I think it is both something that is good to recognize AND something private. Our "white american" culture is sadly lacking in ritual for things like this. My daughters are both older teens now (16 and 18), and this is what we did- when they were born, we did not give them middle names.

When they 'became a woman', i.e., got their first period, they were allowed to select a middle name which we then legalized. They did not HAVE to do it at that exact moment, but they could. My oldest daughter did right away- she chose my middle name and I felt, and feel, honored.

My 16-y-o STILL has not settled on one! She has changed her mind 5 times or so- but she was the one who would spend an hour deciding to get the pink "my little pony" or the purple one, then be convinced once she got home she would have liked the other one better...

One friend I have had a more open celebration, on the beach with some close friends. They did a sweatlodge, told stories, sang some songs & chants, and one really neat idea- B (the mom) and K (the daughter) were tied together with a long, thin thread. They then raced down the beach together, K eventually of couse outrunning, and breaking the thread, with her mom.

Made me tear up when she told me about it- but for our family it was just more private, yet still marked with an important "becoming adult" idea.

I think the idea is that if you treat it as a positive thing it seems more like a positive experience. If we act as if we are "cursed" by menstruation, then it's going to seem like an awful experience. If we act like it's a productive part of life, it's going to be easier to tolerate and seem like less of a nuisance.

■ Written instruction A ■
Repeat the records below verbatim, starting at the first line of the records and ending at the line that contains "460x554 pixels. pyautogui.click(x=290, y=532)".

■ Supplied records ■

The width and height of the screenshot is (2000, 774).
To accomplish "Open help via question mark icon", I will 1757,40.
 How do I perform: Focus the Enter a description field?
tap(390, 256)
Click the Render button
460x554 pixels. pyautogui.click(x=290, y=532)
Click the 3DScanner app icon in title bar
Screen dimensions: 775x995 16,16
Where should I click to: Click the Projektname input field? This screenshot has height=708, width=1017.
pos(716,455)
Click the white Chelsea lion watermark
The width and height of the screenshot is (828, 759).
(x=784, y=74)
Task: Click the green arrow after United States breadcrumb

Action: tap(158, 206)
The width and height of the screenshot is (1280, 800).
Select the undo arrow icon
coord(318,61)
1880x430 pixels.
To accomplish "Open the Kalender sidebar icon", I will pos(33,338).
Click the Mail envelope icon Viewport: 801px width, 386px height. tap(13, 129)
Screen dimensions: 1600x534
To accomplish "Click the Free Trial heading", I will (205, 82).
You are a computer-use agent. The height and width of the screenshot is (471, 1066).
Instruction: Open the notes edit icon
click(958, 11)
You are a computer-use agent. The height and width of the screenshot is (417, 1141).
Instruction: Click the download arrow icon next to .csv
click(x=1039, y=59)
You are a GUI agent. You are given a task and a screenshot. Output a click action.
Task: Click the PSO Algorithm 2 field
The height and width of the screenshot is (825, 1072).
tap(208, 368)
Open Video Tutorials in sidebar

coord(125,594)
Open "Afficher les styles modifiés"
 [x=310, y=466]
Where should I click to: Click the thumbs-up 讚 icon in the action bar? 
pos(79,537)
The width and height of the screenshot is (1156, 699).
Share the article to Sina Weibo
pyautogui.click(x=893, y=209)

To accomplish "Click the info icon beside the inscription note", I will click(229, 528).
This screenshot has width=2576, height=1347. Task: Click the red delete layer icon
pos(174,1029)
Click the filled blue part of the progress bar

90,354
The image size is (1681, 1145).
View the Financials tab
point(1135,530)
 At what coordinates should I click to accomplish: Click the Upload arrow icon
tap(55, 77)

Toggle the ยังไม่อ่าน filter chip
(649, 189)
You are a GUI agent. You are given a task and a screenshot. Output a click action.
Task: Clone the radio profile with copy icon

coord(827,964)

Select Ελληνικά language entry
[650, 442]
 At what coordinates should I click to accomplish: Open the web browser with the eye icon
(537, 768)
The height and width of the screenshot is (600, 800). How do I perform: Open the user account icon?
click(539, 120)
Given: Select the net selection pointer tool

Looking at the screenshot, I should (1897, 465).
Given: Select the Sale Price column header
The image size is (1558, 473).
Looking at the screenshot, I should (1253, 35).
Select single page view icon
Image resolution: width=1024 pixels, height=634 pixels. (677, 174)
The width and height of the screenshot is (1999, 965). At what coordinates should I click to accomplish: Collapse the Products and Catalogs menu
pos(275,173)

■ Written instruction B ■
Reproduce verbatim the passage of the forum post above about marking a daughter's first period, starting at "When they 'became" and ending at "other one better...".

■ Task answer A ■
The width and height of the screenshot is (2000, 774).
To accomplish "Open help via question mark icon", I will 1757,40.
 How do I perform: Focus the Enter a description field?
tap(390, 256)
Click the Render button
460x554 pixels. pyautogui.click(x=290, y=532)

■ Task answer B ■
When they 'became a woman', i.e., got their first period, they were allowed to select a middle name which we then legalized. They did not HAVE to do it at that exact moment, but they could. My oldest daughter did right away- she chose my middle name and I felt, and feel, honored.

My 16-y-o STILL has not settled on one! She has changed her mind 5 times or so- but she was the one who would spend an hour deciding to get the pink "my little pony" or the purple one, then be convinced once she got home she would have liked the other one better...